KEY POINTS:
The length of the United States separates Fifth Ave in New York from the leafy avenues of San Antonio in Texas, but both have a gallery that incorporates a collection of fine art within the great house of the collector who donated it to the city. In New York it is the Frick Collection; in San Antonio, the McNay Art Museum.
A gallery in a great house is very special. There are a number of such collections matched to their owners' houses, usually with a more intimate atmosphere than the big museums. Examples are the Wallace Collection in Manchester House and the Iveagh Bequest in Kenwood House in London, Pollack House in Glasgow and the Jacquemart-Andre Museum in Paris.
The Frick Collection of Fifth Ave has good claim to be the most splendid of all.
The collection in New York was founded by Henry Clay Frick who made an immense fortune from steel and bequeathed his house and most of his artwork to become a public gallery. It is only a step from the huge Metropolitan Museum of Art but, for many people, the size of the collection is more manageable. In some areas the masterpieces are comparable, notably the grand Rembrandt self-portrait that dominates the largest room, though it is a space filled with masterpieces by outstanding painters from many eras.
There is also a link with the wonderful Wallace Collection in Manchester Square in London just off Oxford St. Both collections have a number of works by the delightfully decorative 18th century Rococo painter Francis Boucher, who set the pattern for pretty shepherds and shepherdesses pretending to herd sheep that are still with us today in porcelain figurines.
At the Frick, the paintings are splendidly hung in the galleries arranged around a lovely, carefully maintained interior garden.#The collection ranges from early Italian through the Renaissance to the 19th century. Typical of the way it is excellently displayed is the positioning of an extremely rare painting of St John the Evangelist by Piero della Francesca at the end of a long vista through the West Gallery.
As you move from the entrance hall with its posthumous sculptured portrait of Henry Frick, each room offers masterpieces from different periods. There is another rare work - this time by Jan van Eyck, the early Flemish painter who was one of the first artists to use oil paint.
His Virgin and Child is notable for the tiny detail and glowing colour made possible by the medium. The South Hall offers two paintings by Vermeer. There are only about 30 paintings by this great Dutch artist and the Frick Collection has three. One of them, showing a maid delivering a letter to her mistress, was the last painting bought by Frick in 1919, the year of his death.
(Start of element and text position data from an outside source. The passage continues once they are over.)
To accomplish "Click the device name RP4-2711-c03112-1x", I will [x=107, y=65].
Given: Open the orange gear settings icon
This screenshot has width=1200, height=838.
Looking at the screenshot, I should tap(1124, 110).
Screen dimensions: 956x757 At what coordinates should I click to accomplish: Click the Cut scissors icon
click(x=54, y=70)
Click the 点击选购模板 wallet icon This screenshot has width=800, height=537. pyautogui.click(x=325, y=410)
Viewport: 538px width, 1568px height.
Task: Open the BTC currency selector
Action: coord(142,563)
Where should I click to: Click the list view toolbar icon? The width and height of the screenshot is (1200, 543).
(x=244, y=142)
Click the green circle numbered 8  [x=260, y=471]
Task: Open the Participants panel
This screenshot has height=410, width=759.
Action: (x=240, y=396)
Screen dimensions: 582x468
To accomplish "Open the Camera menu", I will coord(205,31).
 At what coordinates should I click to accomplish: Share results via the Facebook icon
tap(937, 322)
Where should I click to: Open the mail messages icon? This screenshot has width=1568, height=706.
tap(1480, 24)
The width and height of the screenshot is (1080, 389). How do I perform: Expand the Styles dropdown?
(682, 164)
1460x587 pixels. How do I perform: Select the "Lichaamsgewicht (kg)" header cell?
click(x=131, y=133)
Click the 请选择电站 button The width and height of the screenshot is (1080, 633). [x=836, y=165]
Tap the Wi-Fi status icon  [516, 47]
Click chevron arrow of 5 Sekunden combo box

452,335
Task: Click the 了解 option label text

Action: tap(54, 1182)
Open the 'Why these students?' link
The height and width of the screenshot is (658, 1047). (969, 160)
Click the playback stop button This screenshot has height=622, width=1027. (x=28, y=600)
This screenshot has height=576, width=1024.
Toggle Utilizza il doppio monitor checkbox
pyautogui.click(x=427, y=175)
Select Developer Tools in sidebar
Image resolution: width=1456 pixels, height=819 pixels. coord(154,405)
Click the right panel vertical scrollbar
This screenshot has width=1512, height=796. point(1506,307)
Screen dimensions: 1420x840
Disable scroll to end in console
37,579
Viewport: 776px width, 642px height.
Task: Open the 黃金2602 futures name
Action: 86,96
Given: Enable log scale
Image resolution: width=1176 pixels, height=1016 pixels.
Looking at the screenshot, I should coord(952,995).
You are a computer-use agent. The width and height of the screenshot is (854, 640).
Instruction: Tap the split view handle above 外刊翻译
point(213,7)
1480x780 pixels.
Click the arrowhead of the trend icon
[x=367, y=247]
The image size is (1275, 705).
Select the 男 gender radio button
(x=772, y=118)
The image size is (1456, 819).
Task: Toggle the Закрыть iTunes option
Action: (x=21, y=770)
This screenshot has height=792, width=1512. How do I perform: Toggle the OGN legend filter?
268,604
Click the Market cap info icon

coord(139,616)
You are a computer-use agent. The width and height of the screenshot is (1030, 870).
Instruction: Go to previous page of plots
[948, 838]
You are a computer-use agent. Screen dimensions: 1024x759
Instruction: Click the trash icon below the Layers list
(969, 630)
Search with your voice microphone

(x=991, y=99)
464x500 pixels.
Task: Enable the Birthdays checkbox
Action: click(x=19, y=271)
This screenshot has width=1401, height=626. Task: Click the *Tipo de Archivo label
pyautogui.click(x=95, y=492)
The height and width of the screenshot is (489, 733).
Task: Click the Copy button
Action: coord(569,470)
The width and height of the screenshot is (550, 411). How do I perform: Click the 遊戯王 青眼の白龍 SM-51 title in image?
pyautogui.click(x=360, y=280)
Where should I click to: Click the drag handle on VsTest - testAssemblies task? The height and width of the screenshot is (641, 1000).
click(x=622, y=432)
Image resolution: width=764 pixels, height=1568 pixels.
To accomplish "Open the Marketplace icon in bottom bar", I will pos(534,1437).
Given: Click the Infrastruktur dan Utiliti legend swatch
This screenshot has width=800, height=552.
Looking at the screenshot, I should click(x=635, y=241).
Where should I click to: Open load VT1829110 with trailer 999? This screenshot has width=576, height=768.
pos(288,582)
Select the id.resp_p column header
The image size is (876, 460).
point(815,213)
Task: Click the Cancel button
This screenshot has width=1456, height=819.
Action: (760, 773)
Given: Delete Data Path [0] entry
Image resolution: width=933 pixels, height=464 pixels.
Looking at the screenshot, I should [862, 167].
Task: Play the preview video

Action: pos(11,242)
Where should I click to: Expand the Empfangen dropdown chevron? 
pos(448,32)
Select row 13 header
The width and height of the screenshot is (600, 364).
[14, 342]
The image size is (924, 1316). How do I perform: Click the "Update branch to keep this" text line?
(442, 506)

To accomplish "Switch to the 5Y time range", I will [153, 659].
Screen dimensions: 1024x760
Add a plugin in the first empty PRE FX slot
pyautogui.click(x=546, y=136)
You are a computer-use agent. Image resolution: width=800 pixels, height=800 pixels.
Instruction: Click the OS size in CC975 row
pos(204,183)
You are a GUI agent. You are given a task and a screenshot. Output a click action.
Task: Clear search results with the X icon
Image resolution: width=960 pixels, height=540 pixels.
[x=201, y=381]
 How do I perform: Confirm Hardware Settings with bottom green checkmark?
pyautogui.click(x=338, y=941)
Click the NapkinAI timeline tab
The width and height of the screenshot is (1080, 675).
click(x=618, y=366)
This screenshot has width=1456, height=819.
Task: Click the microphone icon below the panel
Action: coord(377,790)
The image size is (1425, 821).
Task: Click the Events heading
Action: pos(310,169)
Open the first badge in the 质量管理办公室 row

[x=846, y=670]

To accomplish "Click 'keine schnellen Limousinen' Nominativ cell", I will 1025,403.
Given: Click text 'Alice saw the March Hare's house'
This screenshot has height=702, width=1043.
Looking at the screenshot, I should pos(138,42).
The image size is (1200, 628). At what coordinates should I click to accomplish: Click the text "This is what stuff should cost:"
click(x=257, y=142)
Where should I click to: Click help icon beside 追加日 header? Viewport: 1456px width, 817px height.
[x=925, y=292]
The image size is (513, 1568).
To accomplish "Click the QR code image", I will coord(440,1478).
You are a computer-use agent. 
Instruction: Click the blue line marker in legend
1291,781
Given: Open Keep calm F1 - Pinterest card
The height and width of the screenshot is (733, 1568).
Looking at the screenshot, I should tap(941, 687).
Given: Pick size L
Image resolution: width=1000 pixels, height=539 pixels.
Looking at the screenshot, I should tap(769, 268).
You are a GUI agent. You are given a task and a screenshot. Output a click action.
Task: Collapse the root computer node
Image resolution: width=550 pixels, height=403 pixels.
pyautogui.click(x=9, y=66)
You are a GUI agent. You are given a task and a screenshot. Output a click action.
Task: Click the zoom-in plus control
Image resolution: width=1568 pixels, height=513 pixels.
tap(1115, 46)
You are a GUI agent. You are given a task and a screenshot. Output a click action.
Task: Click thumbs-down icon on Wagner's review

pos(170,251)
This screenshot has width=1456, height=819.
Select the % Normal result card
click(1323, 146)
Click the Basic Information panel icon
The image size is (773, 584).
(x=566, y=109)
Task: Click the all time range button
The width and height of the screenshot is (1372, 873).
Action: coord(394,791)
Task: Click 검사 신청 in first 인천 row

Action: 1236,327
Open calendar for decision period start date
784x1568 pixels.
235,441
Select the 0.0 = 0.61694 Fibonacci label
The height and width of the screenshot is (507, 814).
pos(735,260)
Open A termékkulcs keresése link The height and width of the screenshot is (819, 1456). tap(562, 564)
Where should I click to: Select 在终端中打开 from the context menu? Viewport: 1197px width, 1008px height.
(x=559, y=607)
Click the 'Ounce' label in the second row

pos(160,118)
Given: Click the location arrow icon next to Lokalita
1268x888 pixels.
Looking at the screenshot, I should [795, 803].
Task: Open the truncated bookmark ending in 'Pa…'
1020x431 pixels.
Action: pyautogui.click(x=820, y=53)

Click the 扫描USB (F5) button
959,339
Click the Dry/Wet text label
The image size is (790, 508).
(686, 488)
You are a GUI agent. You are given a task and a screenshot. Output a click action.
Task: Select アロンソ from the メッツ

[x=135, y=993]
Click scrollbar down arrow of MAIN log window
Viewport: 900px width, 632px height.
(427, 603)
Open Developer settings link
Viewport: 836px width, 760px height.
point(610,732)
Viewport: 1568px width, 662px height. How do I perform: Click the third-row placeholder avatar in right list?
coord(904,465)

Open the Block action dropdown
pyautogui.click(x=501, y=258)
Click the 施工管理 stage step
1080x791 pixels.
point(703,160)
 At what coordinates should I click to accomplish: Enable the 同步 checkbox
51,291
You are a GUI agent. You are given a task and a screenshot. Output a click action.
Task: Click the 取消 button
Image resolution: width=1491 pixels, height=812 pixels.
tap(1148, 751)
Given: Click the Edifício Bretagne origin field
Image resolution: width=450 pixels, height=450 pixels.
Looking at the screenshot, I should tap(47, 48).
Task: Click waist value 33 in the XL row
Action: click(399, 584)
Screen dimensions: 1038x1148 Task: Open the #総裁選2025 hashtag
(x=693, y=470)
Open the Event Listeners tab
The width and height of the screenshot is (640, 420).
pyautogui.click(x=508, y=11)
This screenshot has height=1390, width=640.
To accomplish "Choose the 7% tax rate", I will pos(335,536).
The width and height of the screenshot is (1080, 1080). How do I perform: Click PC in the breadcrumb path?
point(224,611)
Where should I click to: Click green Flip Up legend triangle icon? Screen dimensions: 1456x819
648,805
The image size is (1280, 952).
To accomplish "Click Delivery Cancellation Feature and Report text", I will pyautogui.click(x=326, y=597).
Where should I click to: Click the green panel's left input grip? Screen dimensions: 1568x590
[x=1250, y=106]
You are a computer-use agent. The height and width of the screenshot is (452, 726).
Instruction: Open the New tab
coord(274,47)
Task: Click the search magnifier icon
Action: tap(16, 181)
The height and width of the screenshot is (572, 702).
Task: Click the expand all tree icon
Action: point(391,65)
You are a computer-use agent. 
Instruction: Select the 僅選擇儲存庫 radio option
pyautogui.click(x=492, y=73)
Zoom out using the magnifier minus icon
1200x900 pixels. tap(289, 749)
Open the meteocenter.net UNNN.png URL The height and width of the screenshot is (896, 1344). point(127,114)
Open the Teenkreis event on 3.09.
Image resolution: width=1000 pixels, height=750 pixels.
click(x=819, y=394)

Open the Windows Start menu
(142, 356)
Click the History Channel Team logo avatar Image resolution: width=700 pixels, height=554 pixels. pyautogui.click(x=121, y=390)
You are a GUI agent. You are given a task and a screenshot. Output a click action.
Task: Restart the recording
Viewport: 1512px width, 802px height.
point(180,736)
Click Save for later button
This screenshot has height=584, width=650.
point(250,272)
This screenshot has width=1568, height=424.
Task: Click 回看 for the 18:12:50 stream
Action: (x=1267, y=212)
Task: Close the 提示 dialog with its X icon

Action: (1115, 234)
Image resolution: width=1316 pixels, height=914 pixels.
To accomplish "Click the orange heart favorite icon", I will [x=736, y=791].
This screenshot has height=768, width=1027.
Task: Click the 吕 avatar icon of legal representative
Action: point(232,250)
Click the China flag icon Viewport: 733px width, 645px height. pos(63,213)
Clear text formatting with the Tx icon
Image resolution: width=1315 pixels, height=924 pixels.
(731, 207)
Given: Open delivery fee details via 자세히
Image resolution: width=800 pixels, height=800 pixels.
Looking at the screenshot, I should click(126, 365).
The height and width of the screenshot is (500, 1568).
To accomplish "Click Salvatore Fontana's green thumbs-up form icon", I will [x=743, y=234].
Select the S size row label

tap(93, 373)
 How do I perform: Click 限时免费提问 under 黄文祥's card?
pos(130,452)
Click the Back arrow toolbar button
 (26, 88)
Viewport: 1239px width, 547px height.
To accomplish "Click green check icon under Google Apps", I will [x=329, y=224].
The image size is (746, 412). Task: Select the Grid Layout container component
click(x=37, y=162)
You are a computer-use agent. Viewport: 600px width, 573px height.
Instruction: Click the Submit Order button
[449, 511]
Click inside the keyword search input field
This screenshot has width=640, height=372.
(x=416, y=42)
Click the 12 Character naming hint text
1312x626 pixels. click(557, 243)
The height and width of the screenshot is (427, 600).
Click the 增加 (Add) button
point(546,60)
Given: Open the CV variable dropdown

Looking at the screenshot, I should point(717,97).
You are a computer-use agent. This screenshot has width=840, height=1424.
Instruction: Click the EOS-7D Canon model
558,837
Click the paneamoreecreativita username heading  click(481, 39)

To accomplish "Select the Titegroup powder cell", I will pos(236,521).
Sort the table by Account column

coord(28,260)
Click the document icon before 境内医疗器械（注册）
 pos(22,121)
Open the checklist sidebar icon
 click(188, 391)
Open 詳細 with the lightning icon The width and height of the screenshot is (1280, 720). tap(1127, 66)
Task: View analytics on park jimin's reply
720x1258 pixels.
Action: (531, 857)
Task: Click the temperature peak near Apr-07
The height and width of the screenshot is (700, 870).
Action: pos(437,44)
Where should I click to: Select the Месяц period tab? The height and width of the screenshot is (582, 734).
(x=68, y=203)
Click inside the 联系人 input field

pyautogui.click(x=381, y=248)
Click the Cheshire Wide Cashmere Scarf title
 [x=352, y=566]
Another painting that was a favourite of his was the famous portrait of Sir Thomas More by Holbein.
It is in the vast Living Hall in the centre of the house along with a broadly painted, vivid painting by El Greco and a superb portrait by Titian of his friend, the scurrilous poet Pietro Aretino who wrote extremely pornographic verse about his enemies.
The same room contains the loveliest painting in the whole collection by Giovanni Bellini which shows St Francis in the wilderness.#The face of the saint shows great character and the landscape around him is filled with light and details that indicate his love of all living things.
The West Gallery offers many wonderful things including paintings by Van Dyke, Frans Hals, John Constable, Turner and three great paintings by Rembrandt including one of the most majestic of his 60 self-portraits done at the height of his powers and influence.
Oil wealth contributed to the great house in San Antonio. It is called the Marian Koogler McNay Art Museum and the appealing collection it houses is smaller and more modern than the work in the Frick, but equally select.
The magnificent house, also with a lovely interior garden, is Spanish-Mexican in style. It is surrounded by a splendid park with delightful wooded paths. For Aucklanders, there is an immediate link because, as with the Auckland Art Gallery, the front is graced with a kinetic sculpture by George Rickey that is moved by the wind. The work in San Antonio is called Horizontal Columns of Five Squares Eccentric II.
The house and much of its collection were gifted to the city by Marion Koogler McNay. She was an oil heiress, married four times, a gifted painter and a collector with a fine eye. Because she moved in artistic circles, she was acquainted with the advanced movements of the early 20th century and was brave enough to collect work that was revolutionary at the time.
The house, with its spectacular facade, interior open arcades and central pool would make a fascinating tour in itself but when you encounter an elegant Modigliani of A Girl with Blue Eyes or a deeply meditated late Cezanne of a river landscape, or a magnificent early Picasso, or an unusual, utterly charming Symbolist work by Odilon Redon, you know the collection and the building offer a special experience.
One of the most telling works is a self-portrait by Gauguin. The energy of the hook-nosed painter comes through not only in his face and glance but also in the way his profile is integrated in the compositional scheme.
The building also has a magnificent library and sculpture court and makes a point of emphasising its Latin American links. San Antonio has a fine Museum of Art and this beautiful gallery is an impressive adjunct to it in the same way the Frick complements the Metropolitan.